1. Finding the Acceleration of the Center of Mass of the Smaller Disc

Since the force F = Mg is acting on the larger disc, we can analyze the forces and torques acting on both discs. The larger disc will experience a force of F, and since there is no slipping, the frictional force will also act on the smaller disc.

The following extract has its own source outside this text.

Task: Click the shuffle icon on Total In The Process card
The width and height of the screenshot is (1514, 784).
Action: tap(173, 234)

  • The total mass of the system is 4M + M = 5M.
  • The acceleration of the center of mass (CM) of the system can be calculated using Newton's second law:

Using the equation:

F = (total mass) × (acceleration of CM)

We have:

Mg = 5M × aCM

Thus, the acceleration of the center of mass (aCM) is:

aCM = g/5.

Now, since the smaller disc is connected to the larger disc via a rod, it will also have the same acceleration as the center of mass. Therefore, the acceleration of the center of mass of the smaller disc is:

asmaller disc = g/5.

2. Finding the Elongation of the Rod

Next, we need to find the elongation of the rod when the force F = Mg is applied. The elongation can be determined using Hooke's Law, which states that the elongation (ΔL) is proportional to the force applied (F) and inversely proportional to the stiffness (k) of the rod:

ΔL = (F × L) / (A × Y),

where:

  • F = Mg (the force applied),
  • L = original length of the rod = 2R,
  • A = cross-sectional area of the rod,
  • Y = Young's modulus of the material of the rod.

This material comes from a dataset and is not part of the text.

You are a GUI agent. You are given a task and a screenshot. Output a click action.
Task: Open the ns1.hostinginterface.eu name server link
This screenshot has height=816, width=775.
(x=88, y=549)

Substituting these values into the equation gives:

ΔL = (Mg × 2R) / (A × Y).

3. Maximum Acceleration Without Slip

In the final part of the question, we need to determine the maximum acceleration of the larger disc without slipping, given that the coefficient of friction u = 2/√15. The frictional force (f) that prevents slipping can be expressed as:

f = u × N,

where N is the normal force. For the larger disc, N = 4Mg (its weight).

Thus, the maximum frictional force is:

fmax = u × 4Mg = (2/√15) × 4Mg = (8Mg/√15).

Now, applying Newton's second law to the larger disc:

F - fmax = (mass of larger disc) × (acceleration of larger disc).

Substituting the values gives:

F - (8Mg/√15) = 4M × amax.

Since F = Mg, we have:

Mg - (8Mg/√15) = 4M × amax.

Solving for amax:

amax = [Mg - (8Mg/√15)] / 4M = [1 - (8/√15)]g / 4.

Thus, the maximum acceleration of the larger disc without slipping is:

amax = [(1 - (8/√15))g] / 4.

This analysis provides a comprehensive understanding of the dynamics of the system involving the two discs and the forces acting on them. Each step logically follows from the previous one, ensuring clarity and coherence in the solution.